QUOTED PASSAGE →
********

2012-01-06 AM 8:42, Tejun Heo Wrote:
> This is re-post.  The original posting was on Dec 15th but it was
> missing cc to LKML.  I got some responses on that thread so didn't
> suspect LKML was missing.  If you're getting it the second time.  My
> apologies.
>
> Stuff pointed out in the original thread are...
>
> * Is the quick variant of backtrace gathering really necessary? -
>    Still need to get performance numbers.
>
> * TRACE_EVENT_CONDITION() can be used in some places. - Will be
>    updated.
>
> Original message follows.  Thanks.
>
> Hello, guys.
>
> Even with blktrace and tracepoints, getting insight into the IOs going
> on a system is very challenging.  A lot of IO operations happen long
> after the action which triggered the IO finished and the overall
> asynchronous nature of IO operations make it difficult to trace back
> the origin of a given IO.
>
> ioblame is an attempt at providing better visibility into overall IO
> behavior.  ioblame hooks into various tracepoints and tries to
> determine who caused any given IO how and charges the IO accordingly.
>
> On each IO completion, ioblame knows who to charge the IO (task), how
> the IO got triggered (stack trace at the point of triggering, be it
> page, inode dirtying or direct IO issue) and various information about
> the IO itself (offset, size, how long it took and so on).  ioblame
> collects this information into histograms which is configurable from
> userland using debugfs interface.
>
> For example, using ioblame, user can acquire information like "this
> task triggered IO with this stack trace on this file with the
> following offset distribution".
>
> For more details, please read Documentation/trace/ioblame.txt, which
> I'll append to this message too for discussion.
>
> This patchset contains the following 11 patches.

********

[Items listed in a dataset]
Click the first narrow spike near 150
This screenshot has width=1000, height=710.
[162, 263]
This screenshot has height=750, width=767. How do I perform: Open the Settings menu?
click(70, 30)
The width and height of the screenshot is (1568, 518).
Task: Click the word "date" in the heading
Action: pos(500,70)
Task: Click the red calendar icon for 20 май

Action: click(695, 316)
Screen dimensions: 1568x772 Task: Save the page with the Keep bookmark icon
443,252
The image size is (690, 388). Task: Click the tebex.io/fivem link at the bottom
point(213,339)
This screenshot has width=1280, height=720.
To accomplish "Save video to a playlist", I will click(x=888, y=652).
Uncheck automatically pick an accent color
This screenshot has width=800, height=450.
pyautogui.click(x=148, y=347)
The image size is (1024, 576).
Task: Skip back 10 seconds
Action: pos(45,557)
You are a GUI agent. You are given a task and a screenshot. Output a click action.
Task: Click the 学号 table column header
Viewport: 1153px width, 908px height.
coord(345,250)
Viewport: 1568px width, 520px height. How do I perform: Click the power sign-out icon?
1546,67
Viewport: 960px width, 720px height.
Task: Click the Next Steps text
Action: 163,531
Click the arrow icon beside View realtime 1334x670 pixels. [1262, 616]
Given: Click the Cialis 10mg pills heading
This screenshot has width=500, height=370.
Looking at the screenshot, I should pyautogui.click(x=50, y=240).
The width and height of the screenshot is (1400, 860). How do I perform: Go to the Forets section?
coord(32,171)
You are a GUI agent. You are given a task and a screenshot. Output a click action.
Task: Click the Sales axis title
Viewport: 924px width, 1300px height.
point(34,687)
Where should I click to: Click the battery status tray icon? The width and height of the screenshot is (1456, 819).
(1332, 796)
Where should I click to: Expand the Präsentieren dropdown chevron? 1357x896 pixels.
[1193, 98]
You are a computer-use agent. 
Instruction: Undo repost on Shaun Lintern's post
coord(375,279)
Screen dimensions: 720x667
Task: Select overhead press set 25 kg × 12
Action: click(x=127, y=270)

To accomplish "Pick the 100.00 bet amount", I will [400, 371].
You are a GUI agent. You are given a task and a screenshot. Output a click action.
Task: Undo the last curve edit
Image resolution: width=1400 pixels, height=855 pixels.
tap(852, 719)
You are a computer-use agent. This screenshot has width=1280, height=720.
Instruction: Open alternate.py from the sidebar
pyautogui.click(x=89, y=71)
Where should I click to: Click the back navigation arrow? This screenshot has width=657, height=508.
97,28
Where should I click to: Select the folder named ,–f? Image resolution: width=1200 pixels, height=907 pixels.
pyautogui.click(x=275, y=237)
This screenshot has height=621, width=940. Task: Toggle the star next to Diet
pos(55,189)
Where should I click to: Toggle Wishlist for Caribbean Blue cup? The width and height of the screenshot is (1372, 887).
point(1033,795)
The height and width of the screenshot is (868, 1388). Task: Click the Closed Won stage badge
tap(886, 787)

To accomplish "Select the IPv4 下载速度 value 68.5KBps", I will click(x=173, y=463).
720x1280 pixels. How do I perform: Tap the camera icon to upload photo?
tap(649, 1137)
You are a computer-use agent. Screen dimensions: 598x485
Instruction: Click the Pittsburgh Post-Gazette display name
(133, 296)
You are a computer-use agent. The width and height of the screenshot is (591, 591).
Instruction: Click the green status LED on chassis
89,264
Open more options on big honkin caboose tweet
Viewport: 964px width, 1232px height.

********

REQUIRED TASKS →
a) Please recast the records as a JSON list of strings, one string per line and no blank lines, starting at the first line of the records and going on through the line containing "coord(345,250)".
b) Continue the ioblame announcement from the point where it stops.

RESPONSES FOR EACH TASK →
a)
[
  "Click the first narrow spike near 150",
  "This screenshot has width=1000, height=710.",
  "[162, 263]",
  "This screenshot has height=750, width=767. How do I perform: Open the Settings menu?",
  "click(70, 30)",
  "The width and height of the screenshot is (1568, 518).",
  "Task: Click the word \"date\" in the heading",
  "Action: pos(500,70)",
  "Task: Click the red calendar icon for 20 май",
  "Action: click(695, 316)",
  "Screen dimensions: 1568x772 Task: Save the page with the Keep bookmark icon",
  "443,252",
  "The image size is (690, 388). Task: Click the tebex.io/fivem link at the bottom",
  "point(213,339)",
  "This screenshot has width=1280, height=720.",
  "To accomplish \"Save video to a playlist\", I will click(x=888, y=652).",
  "Uncheck automatically pick an accent color",
  "This screenshot has width=800, height=450.",
  "pyautogui.click(x=148, y=347)",
  "The image size is (1024, 576).",
  "Task: Skip back 10 seconds",
  "Action: pos(45,557)",
  "You are a GUI agent. You are given a task and a screenshot. Output a click action.",
  "Task: Click the 学号 table column header",
  "Viewport: 1153px width, 908px height.",
  "coord(345,250)"
]

b)
>
>    0001-trace_event_filter-factorize-filter-creation.patch
>    0002-trace_event_filter-add-trace_event_filter_-interface.patch
>    0003-block-block_bio_complete-tracepoint-was-missing.patch
>    0004-block-add-req-to-bio_-front-back-_merge-tracepoints.patch
>    0005-block-abstract-disk-iteration-into-disk_iter.patch
>    0006-writeback-move-struct-wb_writeback_work-to-writeback.patch
>    0007-writeback-add-more-tracepoints.patch
>    0008-block-add-block_touch_buffer-tracepoint.patch
>    0009-vfs-add-fcheck-tracepoint.patch
>    0010-stacktrace-implement-save_stack_trace_quick.patch
>    0011-block-trace-implement-ioblame-IO-statistical-analyze.patch
>
> 0001-0002 export trace_event_filter so that ioblame can use it too.
>
> 0003 adds back block_bio_complete TP invocation, which got lost
> somehow.  This probably makes sense as fix patch for 3.2.
>
> 0004-0006 update block layer in preparation.  0005 probably makes
> sense as a standalone patch too.
>
> 0007-0009 add more tracepoints along the IO stack.
>
> 0010 adds nimbler backtrace dump function as ioblame dumps stacktrace
> extremely frequently.
>
> 0011 implements ioblame.
>
> This is still in early stage and I haven't done much performance
> analysis yet.  Tentative testing shows it adds ~20% CPU overhead when
> used on memory backed loopback device.
>
> The patches are on top of mainline (42ebfc61cf "Merge branch
> 'stable...git/konrad/xen'") and perf/core (74eec26fac "perf tools: Add
> ability to synthesize event according to a sample").
>
> It's also available in the following git branch.
>
>    git://git.kernel.org/pub/scm/linux/kernel/git/tj/misc.git review-ioblame
>

Very interesting. It should help analyzing and improving IO performance 
a lot.

BTW, it seems the ioblame based on event tracing feature, so couldn't it 
be implemented in userspace with the help of the tracepoints and 
additional information (e.g. intent, ...) you add? The perf can deal 
with them and extend post-processing capability easily, and also might 
reduce some kernel jobs, I guess.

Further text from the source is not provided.